Dynamic Region Inference

Dynamic Region Inference, by David Pereira and John Aycock:

We present a garbage collection scheme based on reference counting and region inference which, unlike the standard reference counting algorithm, handles cycles correctly. In our algorithm, the fundamental operations of region inference are performed dynamically. No assistance is required from the programmer or the compiler, making our algorithm particularly well-suited for use in dynamically-typed languages such as scripting languages. We provide a detailed algorithm and demonstrate how it can be implemented efficiently.

A novel garbage collector that solves reference counting's cycle problems by introducing "regions", which demarcate possibly cyclic subgraphs. These regions are updated by merge and split operations that occur on pointer update and incrementally on region allocation, respectively, ie. adding a pointer to B into aggregate C merges their regions, and trying to allocate a new region first attempts to split some random candidate region by computing the local reference counts via union-find of the region's members.

Obviously dynamic regions don't share contiguous storage like their static counterparts, so "regions" here are purely a logical concept to ensure completeness of reference counting. The implementation adds two words to each object, one for pointing to the object's current region, the other for a "next" pointer for the next object in the region.

The practicality of this approach isn't clear compared to other cycle detection algorithms, and no benchmarks are provided. I haven't found any follow-up work either.

Comment viewing options

Select your preferred way to display the comments and click "Save settings" to activate your changes.
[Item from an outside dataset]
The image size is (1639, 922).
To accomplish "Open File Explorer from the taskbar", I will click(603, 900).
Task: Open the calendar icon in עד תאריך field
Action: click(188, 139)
Advantages unclear, separate union-find pass unnecessary?

The one clear advantage is that a region can be freed immediately when it's RC=0, but because region splitting is delayed, it seems to basically amount to tracing GC with incrementality benefits in only some cases. Am I missing something? If not, it's not clear that this is really a win, as the extra space overhead increases cache pressure which will swallow some of the performance advantages.

The region split algorithm also seems unnecessarily inefficient. The union-find can be inlined into the region+NEXT pointer update traversal, thus avoiding a second pass:

1. take a member of the region to split and assign it a fresh region (skip if already has a fresh region)
2. trace the objects reachable from that member and, a) add them to the fresh region if they still reference the region being split, or b) merge them with whatever fresh region they have,
3. goto 1 until all members of region to split are processed
4. update RC counts based on registers
5. delete any regions with RC=0

This is still union-find, but doing a single pass and using the region/RC machinery already in place. This should incur fewer reads and writes than running union-find using Tarjan's algorithm in the first pass, and then resetting all the region and NEXT pointers again on a second pass.

Edit: there's a lot of overhead and incremental maintenance that goes on in this algorithm that makes it unattractive. For instance, it requires two words in the header to link objects to a region and link objects into a set rooted at that region. This doesn't even include any header data needed for object layout or tags, so a real language now needs 3 words for the header, which is an absurd space overhead compared to 1 word, worst-case, for mark-sweep.

And that's not even including the region table overhead, which requires at least 3 words for each entry, each of which are allocated in 1:1 correspondence with objects at first (though entries will quickly be released on merge and reused). So really, we're talking about a space overhead of up to 6 words per object.